> [WHAT TO WORK ON] Scan the entries for the word "computer" and return every line that has it.

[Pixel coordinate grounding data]
□ □ □ □
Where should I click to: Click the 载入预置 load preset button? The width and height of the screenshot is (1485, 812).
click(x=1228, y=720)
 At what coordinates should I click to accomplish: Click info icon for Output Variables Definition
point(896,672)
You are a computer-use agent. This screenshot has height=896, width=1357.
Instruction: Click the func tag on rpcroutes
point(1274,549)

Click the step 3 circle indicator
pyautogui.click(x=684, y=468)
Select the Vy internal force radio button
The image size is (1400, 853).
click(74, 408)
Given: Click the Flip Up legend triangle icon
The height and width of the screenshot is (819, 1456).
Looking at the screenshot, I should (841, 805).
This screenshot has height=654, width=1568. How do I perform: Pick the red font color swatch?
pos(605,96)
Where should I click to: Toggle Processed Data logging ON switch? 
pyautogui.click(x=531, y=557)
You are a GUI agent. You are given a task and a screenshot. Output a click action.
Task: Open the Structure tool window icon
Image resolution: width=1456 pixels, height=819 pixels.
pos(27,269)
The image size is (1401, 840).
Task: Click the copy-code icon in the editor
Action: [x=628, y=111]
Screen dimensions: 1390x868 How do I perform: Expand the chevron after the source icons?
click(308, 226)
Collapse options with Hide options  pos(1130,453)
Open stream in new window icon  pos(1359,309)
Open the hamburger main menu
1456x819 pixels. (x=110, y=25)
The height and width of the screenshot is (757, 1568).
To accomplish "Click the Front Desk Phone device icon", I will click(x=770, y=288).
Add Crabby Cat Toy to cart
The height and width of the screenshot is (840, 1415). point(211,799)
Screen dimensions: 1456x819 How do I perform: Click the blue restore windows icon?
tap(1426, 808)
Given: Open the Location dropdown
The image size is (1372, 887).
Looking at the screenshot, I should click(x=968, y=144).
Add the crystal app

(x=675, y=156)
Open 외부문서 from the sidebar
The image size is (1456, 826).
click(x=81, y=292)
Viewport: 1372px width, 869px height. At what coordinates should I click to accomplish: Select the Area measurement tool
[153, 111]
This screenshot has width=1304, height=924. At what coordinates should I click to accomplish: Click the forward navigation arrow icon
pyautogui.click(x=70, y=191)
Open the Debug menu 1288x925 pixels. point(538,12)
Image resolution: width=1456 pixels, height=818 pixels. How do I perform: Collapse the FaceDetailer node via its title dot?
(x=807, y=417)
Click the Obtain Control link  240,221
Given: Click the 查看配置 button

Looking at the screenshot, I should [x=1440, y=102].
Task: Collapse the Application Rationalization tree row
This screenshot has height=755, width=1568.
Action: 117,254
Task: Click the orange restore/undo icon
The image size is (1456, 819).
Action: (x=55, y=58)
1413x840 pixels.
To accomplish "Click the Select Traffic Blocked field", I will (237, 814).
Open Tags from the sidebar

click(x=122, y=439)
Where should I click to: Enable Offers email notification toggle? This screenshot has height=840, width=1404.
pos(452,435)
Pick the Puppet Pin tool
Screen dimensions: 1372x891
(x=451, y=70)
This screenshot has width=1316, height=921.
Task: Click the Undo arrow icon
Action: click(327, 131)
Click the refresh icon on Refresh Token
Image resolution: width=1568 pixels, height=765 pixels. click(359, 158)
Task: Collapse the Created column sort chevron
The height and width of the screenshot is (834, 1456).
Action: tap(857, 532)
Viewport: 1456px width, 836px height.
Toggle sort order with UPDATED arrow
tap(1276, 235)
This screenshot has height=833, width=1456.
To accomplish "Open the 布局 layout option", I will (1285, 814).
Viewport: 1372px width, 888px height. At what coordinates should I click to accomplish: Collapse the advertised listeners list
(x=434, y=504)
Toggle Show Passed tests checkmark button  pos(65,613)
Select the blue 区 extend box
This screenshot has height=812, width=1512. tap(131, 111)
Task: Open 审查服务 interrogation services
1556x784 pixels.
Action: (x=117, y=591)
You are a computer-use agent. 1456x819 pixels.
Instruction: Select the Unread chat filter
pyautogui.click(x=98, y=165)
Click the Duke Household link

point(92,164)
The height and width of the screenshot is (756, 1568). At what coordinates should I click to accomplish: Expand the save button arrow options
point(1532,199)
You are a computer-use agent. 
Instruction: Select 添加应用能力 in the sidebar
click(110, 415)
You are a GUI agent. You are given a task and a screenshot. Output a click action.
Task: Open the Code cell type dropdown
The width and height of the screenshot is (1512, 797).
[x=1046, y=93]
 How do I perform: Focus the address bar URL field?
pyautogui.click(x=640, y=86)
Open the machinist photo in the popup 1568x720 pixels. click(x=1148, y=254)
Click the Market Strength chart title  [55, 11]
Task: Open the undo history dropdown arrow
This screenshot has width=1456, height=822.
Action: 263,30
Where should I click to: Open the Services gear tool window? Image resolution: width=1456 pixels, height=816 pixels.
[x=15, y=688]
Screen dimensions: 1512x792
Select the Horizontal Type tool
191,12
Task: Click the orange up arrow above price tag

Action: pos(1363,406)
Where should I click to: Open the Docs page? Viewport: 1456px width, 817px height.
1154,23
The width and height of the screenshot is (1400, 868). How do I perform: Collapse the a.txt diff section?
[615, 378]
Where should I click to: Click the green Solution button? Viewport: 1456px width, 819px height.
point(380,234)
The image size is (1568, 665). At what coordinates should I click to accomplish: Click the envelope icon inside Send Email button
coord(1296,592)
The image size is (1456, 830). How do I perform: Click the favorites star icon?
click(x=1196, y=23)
□ □ □ □
> [RESULT]
You are a computer-use agent. This screenshot has height=896, width=1357.
You are a computer-use agent. 1456x819 pixels.
You are a computer-use agent. 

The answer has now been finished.